The research in my lab centers on the molecules and processes that control development and disease. Our major focus is the study of how blood vessels form and are patterned during development, and how these processes are disturbed or co-opted during diseases such as cancer. The group of scientists working in my lab include graduate students, post-docs, research technicians, and undergraduates.
The process of blood vessel formation is crucial to vertebrate development, because embryos cannot develop without a source of oxygen and nutrients. Thus, blood vessels begin to form very early in development, along with the heart and primitive blood cells. Pictured here is a mouse embryo, halfway through development, with all the blood vessels visible.
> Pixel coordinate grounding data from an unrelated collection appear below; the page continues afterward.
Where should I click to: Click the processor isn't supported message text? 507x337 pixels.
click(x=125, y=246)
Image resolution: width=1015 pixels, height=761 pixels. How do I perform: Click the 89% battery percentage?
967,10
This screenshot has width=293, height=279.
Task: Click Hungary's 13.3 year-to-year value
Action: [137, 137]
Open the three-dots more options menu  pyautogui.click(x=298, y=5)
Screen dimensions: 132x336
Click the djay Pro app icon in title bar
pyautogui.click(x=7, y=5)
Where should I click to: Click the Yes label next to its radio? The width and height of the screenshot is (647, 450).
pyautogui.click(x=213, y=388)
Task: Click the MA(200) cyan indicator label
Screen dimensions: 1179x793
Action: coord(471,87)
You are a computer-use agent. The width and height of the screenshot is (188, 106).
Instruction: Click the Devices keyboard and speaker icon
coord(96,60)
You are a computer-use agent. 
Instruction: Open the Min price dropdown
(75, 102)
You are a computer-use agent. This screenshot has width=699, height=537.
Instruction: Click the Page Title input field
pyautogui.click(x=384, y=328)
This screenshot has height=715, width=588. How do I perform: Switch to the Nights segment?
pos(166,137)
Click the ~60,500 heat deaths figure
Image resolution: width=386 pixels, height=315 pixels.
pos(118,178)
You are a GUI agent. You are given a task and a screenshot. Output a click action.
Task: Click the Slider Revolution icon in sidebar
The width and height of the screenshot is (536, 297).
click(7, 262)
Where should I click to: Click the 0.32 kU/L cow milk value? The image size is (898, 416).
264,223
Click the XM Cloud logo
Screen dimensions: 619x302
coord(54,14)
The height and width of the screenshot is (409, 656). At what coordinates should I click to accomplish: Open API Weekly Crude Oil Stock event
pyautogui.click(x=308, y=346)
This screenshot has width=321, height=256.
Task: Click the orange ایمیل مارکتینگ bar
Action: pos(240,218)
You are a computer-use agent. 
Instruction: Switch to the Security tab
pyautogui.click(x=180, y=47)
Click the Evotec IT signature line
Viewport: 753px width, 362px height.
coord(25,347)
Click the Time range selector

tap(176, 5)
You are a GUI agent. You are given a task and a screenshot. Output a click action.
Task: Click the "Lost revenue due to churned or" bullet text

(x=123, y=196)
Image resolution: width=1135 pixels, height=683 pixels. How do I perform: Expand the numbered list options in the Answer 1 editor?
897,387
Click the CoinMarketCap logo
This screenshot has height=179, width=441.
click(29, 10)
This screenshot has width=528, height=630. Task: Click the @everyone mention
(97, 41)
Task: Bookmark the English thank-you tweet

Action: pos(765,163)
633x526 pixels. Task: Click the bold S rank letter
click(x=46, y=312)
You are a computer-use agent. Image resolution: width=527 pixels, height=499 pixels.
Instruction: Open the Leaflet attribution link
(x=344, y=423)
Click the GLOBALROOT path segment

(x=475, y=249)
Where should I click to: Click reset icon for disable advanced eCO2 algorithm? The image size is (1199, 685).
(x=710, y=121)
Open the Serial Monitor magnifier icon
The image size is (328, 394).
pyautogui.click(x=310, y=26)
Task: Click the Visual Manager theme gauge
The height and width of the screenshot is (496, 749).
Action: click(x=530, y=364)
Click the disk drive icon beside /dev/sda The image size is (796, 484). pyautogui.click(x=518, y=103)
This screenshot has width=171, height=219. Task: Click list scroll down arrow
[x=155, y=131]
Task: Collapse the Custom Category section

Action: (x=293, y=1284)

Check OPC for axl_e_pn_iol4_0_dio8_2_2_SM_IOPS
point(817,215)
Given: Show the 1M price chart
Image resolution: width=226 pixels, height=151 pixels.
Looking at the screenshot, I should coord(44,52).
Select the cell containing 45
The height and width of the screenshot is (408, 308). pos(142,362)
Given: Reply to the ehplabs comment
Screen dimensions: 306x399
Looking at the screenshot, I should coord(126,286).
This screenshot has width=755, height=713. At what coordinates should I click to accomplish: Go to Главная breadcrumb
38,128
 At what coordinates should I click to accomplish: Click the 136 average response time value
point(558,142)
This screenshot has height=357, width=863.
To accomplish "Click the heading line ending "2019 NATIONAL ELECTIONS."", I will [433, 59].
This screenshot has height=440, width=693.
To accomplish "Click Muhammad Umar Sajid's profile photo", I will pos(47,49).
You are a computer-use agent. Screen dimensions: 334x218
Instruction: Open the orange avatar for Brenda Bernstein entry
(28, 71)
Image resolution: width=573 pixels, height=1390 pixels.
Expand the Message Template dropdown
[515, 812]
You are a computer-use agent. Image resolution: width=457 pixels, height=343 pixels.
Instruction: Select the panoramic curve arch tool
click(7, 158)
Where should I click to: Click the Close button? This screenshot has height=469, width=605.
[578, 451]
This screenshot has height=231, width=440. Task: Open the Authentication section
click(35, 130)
Blood vessel formation is also very important in several common diseases– for example, the occlusion of blood vessels that characterize heart disease is likely to cause a fatal heart attack unless new blood vessels can be formed quickly to nourish the affected heart. Conversely, the blood vessels that form to nourish a small tumor can help the tumor grow and eventually metastasize. Therefore, blocking the formation of tumor blood vessels could provide important cancer therapy.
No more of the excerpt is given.